Divorce is the process of dissolution of marriage and dividing up personal property in a fair and reasonable manner. Often it is not that simple. People get attached to their stuff and dig in pretty hard. This struggle takes focus off the end result and interferes with what you want to accomplish. There is almost never a reason to involve your lawyer or the family court judge in dividing up your household items. Generally there is not enough value there to make it worth the time and expense. Plus, no one knows as well as you how best to divide up your stuff. The goal is to make the division as painless as possible.
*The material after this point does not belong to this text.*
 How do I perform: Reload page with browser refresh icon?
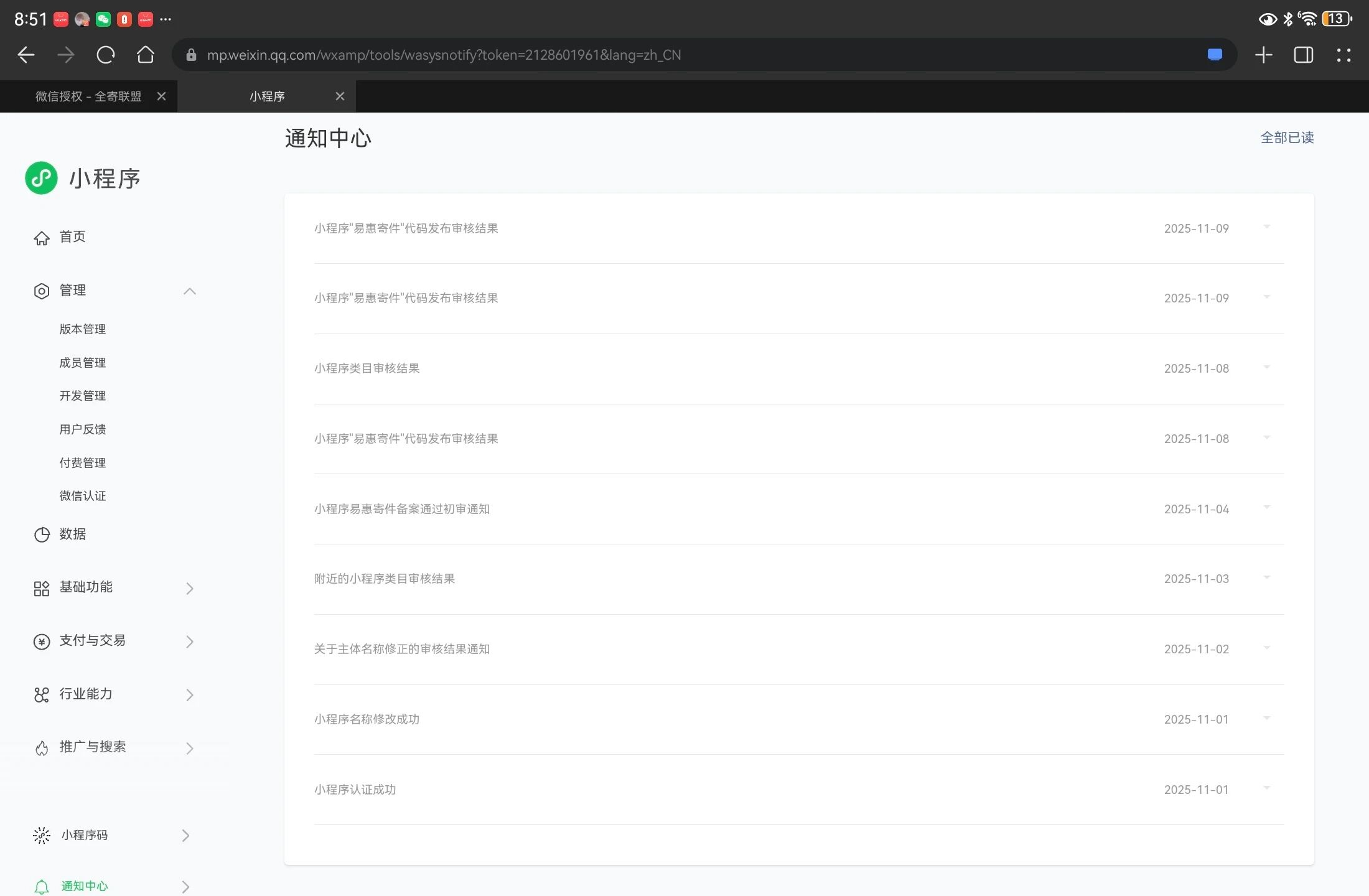pos(106,55)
Divorce coaches work with clients to develop the concept of best possible outcome and the steps necessary to accomplish it. Stepping back and looking at the big picture is one strategy to do this. Letting go of the past and choosing to take control of your life gives you the perspective to effectively divide your property. This is a bit like horse trading and being flexible and negotiating without being stuck on specifics often can break up impasses and show the other spouse you are willing to negotiate and that you are open to different possibilities.
How to do it:
If your already separated it is likely the person who has moved out likely has taken some of the household items. I encourage the couple to schedule a time to walk through the house and make a master list of the items in the home. Then the person who has moved out can identify items they want and if the other spouse is agreeable those items can be taken out. A list of the items already removed is also a good idea and will facilitate the process. Physically removing the items you can agree on gets the ball rolling and reinforces the future you are creating apart. It also gives you less to fight about when you do not have to see the items every day. If there are items you can’t agree on, create a list of the remaining items and see if you can each take an item and this will help you reduce the list. Stay calm, keep your emotions in check and be flexible. It is also effective in some cases to break this in to several sessions and give your soon to be ex some time to think about what they are willing to do.
Alternative plan for spouse that do not get along:
Each spouse makes a list and shares it with the other via email . Each can work through it gradually building consensus. Then a mutually agreeable time can be set to collect the items and remove them from the property.
Often giving up something that is sentimental or important to your ex will allow them to reciprocate and then you get something you want. This process changes the game from winning at all cost (my way or the highway) and reduces legal fees and produces more equitable distributions. Not being stuck and following the action plan allows you to let go of the negativity, make progress and helps you re-assess your priorities and move forward with your future. Good luck and remember it is ok to let go!